How do we know what we know?

How do we know what we know, especially "religious truth"?
God alone is omnipresent and infinite in knowledge and truth. Men are finite and limited in their ability to acquire and understand knowledge. Our limitations were further complicated by the fall of man and his corruption by sin. Because of our sin nature, we tend to corrupt true knowledge and twist the truth. Indeed, we “turn the truth of God into a lie.”

Because it is our nature to corrupt truth and twist knowledge, we need supernatural intervention to arrive at the truth. This idea leans toward mysticism, or the availability of knowledge without effort. It seems there can be a mystic element in acquiring knowledge and truth but I don’t believe knowledge can be achieved without effort.

Do ideals exist in the world apart from our own thoughts and existence? Truth originates in an absolute God. Therefore, knowledge and truth existed long before man was created. Our effort is not to determine if it is real, our mission is to discover the truth and knowledge that is already there. How do we discover knowledge and truth?

The Skeptic says it can’t be done. They believe that actual knowledge and truth are not available to the human being. Some actually claim that nothing can be known.

The Empiricist believes that knowledge can only be acquired through our five senses. Aristotle was a proponent of this idea. Whatever enters the mind must first enter at the gates provided by the senses. The English philosopher, John Locke, took Aristotle’s theory and ran with it. He compared the mind to a blank sheet of white paper. When a person is born he knows nothing but throughout his life he fills in the paper by the experiences he has through his five senses. These philosophers believed that only the objects that were perceived by the senses actually existed. This brings to mind that age-old question, “Does a tree that falls in the forest make any sound if there is no one there to hear it?”

The Rationalist believes that the mind can perceive innate truths that are independent of our senses. The mind is capable of comprehending some abstract truth, perhaps, in a mystical or spiritual way. Plato believed that ideas existed independently of the human mind. There is a whole realm of knowledge and truth that exists out there and our mission is not to write knowledge or create truth but simply to discover it.

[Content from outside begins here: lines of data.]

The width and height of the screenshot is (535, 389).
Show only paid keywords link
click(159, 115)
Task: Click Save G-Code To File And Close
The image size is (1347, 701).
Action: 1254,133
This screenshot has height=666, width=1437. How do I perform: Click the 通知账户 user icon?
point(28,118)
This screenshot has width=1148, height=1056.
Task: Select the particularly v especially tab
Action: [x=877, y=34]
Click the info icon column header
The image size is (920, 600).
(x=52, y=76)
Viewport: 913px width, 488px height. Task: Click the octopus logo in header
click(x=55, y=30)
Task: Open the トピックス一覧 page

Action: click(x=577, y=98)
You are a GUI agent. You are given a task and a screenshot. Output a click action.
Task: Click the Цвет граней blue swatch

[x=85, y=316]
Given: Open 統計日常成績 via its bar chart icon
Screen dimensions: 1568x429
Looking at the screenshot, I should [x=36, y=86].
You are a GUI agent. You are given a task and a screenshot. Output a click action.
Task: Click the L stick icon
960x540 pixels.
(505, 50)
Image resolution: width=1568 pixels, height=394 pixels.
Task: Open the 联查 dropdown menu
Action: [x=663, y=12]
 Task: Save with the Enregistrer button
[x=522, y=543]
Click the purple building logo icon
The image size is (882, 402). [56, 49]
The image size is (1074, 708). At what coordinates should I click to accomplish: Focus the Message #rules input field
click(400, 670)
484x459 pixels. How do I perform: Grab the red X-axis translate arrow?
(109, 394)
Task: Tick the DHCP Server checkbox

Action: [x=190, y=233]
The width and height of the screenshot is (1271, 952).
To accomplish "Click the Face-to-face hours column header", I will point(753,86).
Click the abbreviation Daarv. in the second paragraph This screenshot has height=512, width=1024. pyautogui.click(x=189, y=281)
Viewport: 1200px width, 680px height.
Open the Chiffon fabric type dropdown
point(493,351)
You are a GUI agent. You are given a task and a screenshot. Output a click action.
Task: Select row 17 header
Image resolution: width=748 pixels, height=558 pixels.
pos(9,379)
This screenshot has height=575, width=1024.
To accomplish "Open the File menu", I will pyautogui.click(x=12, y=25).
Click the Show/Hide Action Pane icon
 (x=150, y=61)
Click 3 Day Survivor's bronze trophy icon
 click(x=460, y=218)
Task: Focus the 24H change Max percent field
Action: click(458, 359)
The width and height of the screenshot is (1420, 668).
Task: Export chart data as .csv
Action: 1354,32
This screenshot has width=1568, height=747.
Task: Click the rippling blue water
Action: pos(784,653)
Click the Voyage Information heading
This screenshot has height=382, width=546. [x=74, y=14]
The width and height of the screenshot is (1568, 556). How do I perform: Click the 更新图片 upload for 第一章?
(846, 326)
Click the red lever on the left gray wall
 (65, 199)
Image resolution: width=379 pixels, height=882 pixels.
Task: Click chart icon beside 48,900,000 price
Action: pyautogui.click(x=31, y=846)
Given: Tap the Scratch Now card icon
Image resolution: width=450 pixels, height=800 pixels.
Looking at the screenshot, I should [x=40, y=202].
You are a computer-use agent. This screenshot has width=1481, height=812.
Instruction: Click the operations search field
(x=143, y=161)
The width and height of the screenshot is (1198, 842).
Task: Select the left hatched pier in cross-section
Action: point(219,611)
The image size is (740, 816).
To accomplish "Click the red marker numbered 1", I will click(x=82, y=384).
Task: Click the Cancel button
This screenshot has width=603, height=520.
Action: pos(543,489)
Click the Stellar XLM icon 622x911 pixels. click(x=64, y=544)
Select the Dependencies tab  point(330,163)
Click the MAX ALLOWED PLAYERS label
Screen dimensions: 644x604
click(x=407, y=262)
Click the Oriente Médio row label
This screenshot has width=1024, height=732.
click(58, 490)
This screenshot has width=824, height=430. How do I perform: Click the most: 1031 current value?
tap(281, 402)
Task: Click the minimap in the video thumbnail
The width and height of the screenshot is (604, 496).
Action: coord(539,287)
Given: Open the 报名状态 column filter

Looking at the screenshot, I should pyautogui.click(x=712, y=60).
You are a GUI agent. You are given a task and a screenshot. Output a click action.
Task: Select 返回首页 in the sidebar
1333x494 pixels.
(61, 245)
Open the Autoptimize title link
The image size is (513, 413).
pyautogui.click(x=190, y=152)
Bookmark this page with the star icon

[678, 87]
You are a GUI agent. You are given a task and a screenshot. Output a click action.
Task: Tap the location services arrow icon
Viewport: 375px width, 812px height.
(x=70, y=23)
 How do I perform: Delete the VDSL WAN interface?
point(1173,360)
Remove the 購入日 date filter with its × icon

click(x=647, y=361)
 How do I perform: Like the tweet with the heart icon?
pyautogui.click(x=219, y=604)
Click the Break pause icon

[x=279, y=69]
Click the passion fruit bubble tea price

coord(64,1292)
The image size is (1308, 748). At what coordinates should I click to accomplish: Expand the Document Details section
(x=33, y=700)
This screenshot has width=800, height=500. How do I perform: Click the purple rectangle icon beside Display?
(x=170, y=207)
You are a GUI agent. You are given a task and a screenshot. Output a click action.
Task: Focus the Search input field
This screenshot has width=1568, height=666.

Surely, God gave us our five senses to help us interpret the experiences we have and these experiences help us to accumulate a volume of truth and knowledge but Ecclesiastes 3:11 states that God has “set eternity in the hearts of men.” Because men are created in the image of God they have a portion of eternity in their hearts. God seems a bit crafty here because he put within us a very strong desire to know him, to acquire knowledge, but he put limitations on our ability to gain knowledge. Therefore, we are always longing to know him more and more because that aspect of our nature can never be satisfied. Indeed, we will discover that an eternity is not enough time to learn what there is to learn about God.